不像是中洲,曾经也是世界级大国,女皇们执位的时候全世界都知道有个东方大国十分繁荣,万国来朝可不是说说而已,那时候的中洲绝对是最昌盛的时候。
谁能想到,若干年后,中洲竟然落后贫穷成这种地步了。
u国隔壁的邻国政府是如何想的中洲军人们自然是不知道的,经过几天的航行,他们终于克服了……晕船。
中洲内陆城市还是很多的,大部分的军人都没见过大海。
刚开始可能还有点兴奋,然后就被晕船折磨的蔫哒哒了。
克服的方法很简单,药厂紧赶慢赶制作出了大批量的晕车药(宋药独家配方,王朵亲身实践,有效,方便携带,除了长得丑没有任何毛病),又用跑得快的军用小船急吼吼的送来。
于是,缠绕在中洲撤侨部队头顶上的晕车阴影总算是被打了下来。
他们重新精神奕奕了起来,还很是新奇的互相交流:
“这晕船药神效啊!效果也太快了!”
“是新研制出来的吗?以前从来没见过。”
“我知道我知道,听说是专门为了我们研制的,我们这次行动任务可是很重要的,怎么能一直晕船呢,所以国家就【专门】组建了个制药部门来给我们做晕船药!”
【专门】这两个字,显然戳中了大家心中的那个点,情绪瞬间高涨,纷纷激动开心起来:
“真的?居然能有药是专门为我们制作的。”
“这事我能吹一辈子。”
“你光吹这事多没意思,咱们负责保护海外同胞的事才能吹一辈子呢,我得记下来我救了多少人,回去之后好好跟他们吹吹。”
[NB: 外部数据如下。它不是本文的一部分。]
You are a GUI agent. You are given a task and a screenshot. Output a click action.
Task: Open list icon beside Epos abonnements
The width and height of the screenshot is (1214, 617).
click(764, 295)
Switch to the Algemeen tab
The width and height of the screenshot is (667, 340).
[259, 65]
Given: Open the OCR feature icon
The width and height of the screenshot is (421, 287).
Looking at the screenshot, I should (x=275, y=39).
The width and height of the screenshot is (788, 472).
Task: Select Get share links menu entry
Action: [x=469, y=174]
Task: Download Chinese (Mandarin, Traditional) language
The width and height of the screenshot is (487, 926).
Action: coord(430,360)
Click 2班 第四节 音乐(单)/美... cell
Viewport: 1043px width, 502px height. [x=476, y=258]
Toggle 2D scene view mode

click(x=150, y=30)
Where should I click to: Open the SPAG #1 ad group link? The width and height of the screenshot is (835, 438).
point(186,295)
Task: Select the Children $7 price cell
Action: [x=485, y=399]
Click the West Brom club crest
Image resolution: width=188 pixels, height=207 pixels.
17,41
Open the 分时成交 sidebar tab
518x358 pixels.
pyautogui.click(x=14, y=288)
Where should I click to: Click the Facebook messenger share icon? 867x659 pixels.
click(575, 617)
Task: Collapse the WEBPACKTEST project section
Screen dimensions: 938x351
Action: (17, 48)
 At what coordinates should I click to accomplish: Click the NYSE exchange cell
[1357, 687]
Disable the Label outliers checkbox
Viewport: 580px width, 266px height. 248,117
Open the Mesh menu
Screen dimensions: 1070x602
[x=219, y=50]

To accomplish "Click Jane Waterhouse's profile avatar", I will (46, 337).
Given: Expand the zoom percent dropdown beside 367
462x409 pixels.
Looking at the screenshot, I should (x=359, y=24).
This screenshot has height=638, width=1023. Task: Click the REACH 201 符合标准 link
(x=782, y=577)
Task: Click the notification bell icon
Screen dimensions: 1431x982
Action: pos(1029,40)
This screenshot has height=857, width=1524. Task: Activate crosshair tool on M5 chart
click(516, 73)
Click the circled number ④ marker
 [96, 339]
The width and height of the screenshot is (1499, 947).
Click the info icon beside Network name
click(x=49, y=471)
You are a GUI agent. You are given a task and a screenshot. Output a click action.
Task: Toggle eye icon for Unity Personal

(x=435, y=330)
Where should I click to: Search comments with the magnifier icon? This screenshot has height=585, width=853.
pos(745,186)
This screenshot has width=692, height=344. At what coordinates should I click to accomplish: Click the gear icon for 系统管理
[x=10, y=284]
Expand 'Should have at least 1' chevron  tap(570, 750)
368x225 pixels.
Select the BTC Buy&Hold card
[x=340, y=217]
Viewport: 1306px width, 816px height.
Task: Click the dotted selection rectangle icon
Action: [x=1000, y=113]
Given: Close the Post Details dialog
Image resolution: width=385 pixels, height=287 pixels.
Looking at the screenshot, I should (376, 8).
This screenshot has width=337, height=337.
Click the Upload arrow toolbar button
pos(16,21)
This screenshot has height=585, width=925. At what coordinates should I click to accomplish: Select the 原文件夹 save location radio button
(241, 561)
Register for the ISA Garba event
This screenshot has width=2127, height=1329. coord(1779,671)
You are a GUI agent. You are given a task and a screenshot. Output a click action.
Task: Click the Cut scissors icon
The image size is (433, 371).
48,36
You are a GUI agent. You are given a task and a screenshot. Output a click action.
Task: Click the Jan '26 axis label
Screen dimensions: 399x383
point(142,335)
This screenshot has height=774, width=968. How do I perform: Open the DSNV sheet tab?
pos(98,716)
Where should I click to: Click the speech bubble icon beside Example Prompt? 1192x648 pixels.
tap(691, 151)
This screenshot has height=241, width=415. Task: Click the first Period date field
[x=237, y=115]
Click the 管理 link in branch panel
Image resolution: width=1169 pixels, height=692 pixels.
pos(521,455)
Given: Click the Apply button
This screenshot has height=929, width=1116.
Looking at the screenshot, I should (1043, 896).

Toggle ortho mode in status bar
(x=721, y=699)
“那我也记,不过你们有没有好好练习?不要到了u国,自己人还没救到,先被那些暴徒给打了,听说那些人很凶残的。”
“当然有好好练了,就算我不想好好练,班长也会抽我去练的。”
“怕什么?我们的武器那么厉害,身上又都配了防弹衣,船上还有这么多的大型武器,听说我们只是第一批,后续还会有部队来,这么多倚仗在,我们肯定能完成撤侨任务的。”
听到这话,军人们纷纷放松的笑了起来。
带着他们的领导就差没明说国家为了这次撤侨行动几乎要掏了家底了,听说后面还会有大飞机和大军舰过来。
有了这么多底气,那些没有上过战场的兵虽然对未知有点惧怕,但看看自己这边装备齐全人数众多的样子,还是很有信心的。
“我们这次一定要让外国人看看,我们中洲也不是好欺负的!”
“对!不跟我们沟通,那我们就自己上门!”
中洲自然不可能让这些军人什么都不知道的就去u国,无论是在准备期间还是在路上时,动员是一直都在的。
于是乎,哪怕晕船最厉害的军人们都保持了极大地激情。
他们知道自己是去拯救同胞的。
知道u国方面与自己国家无法沟通他们才会用武力震慑。
知道了国家为了这次撤侨行动付出了多大的努力。
掏家底出来可不是只单纯一句话。
就连宋药在知道这次的阵容后,都惊的睁大了眼。
“连大型武器都带上了??这不是掏家底,这是搬家吧??”
文天玉又恢复了往日的儒雅淡定,悠哉悠哉道:
“既然要做,当然要做好。”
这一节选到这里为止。